I've been trying to write my own implementation of STL's containers for practice and I'm having some trouble deallocating my elements. I've created a simple Array
class which is basically a wrapper for the standard C++ array. The big change I've been trying to implement is allowing the arrays to be initialized if they don't have a default constructor (I know Vectors can do this but I wanted to practice implementing it). Because of this feature, I can't use new
so I have decided to have the container use an Allocator like the standard STL containers. The Array
looks a little like this:
template<class T, class A = std::allocator<T>> class Array {
public:
// STL definitions and iterators...
/// initializes an array of size elements with all elements being
/// default constructed.
Array(const size_type &size) : Array(size, T()) {
}
/// Initializes an array of size elements with all elements being
/// copies of the fill element.
Array(const size_type &size, const T &fill) {
this->allocator = A(); // Get allocator from template
this->size = this->max_size = size;
// Allocate data array and copy the fill element into each
// index of the array.
this->data = this->allocator.allocate(size);
this->allocator.construct(this->data, fill);
}
/// Deletes the array and all of its elements.
~Array() {
// deallocate using the allocator
this->allocator.deallocate(this->data, this->size);
}
// other things...
}
To test my Array I created a simple Test class which simply keeps track of the number of instances which exist of it, every time a constructor or copy constructor is called a variable called instance_count
is incremented, and every time a destructor is called the variable is decremented. I then wrote the following method to assert that the Array
was properly creating and destroying elements:
void testArray() {
for (int i = 1; i < 100; i++) {
std::cout << TestObject::instance_count << ", "; // should always == 0
Array<TestObject> testArray(i); // Create array of I elements
std::cout << TestObject::instance_count << ", "; // should == i
}
}
My expected output is 0, 1, 0, 2, 0, 3, 0, 4...

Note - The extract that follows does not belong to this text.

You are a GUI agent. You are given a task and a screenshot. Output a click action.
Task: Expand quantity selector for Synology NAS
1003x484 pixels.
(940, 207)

which means that at the beginning of the scope no TestObjects exist, then the correct amount of them are allocated in the Array and they are destroyed at the end of the scope. Instead I get the output of 0, 1, 1, 2, 2, 3, 3, 4, 4...
, which indicates that elements are not being destroyed correctly for some reason. It's like the elements are only deallocated when new elements are allocated, but that is not the behavior I want. Furthermore, outside of the for
loop, the instance_count
is equal to 100 which means that there are objects which are leftover even after there are no more instances of Array
. Can someone please explain to me why std::allocator
is not cleaning up the elements correctly?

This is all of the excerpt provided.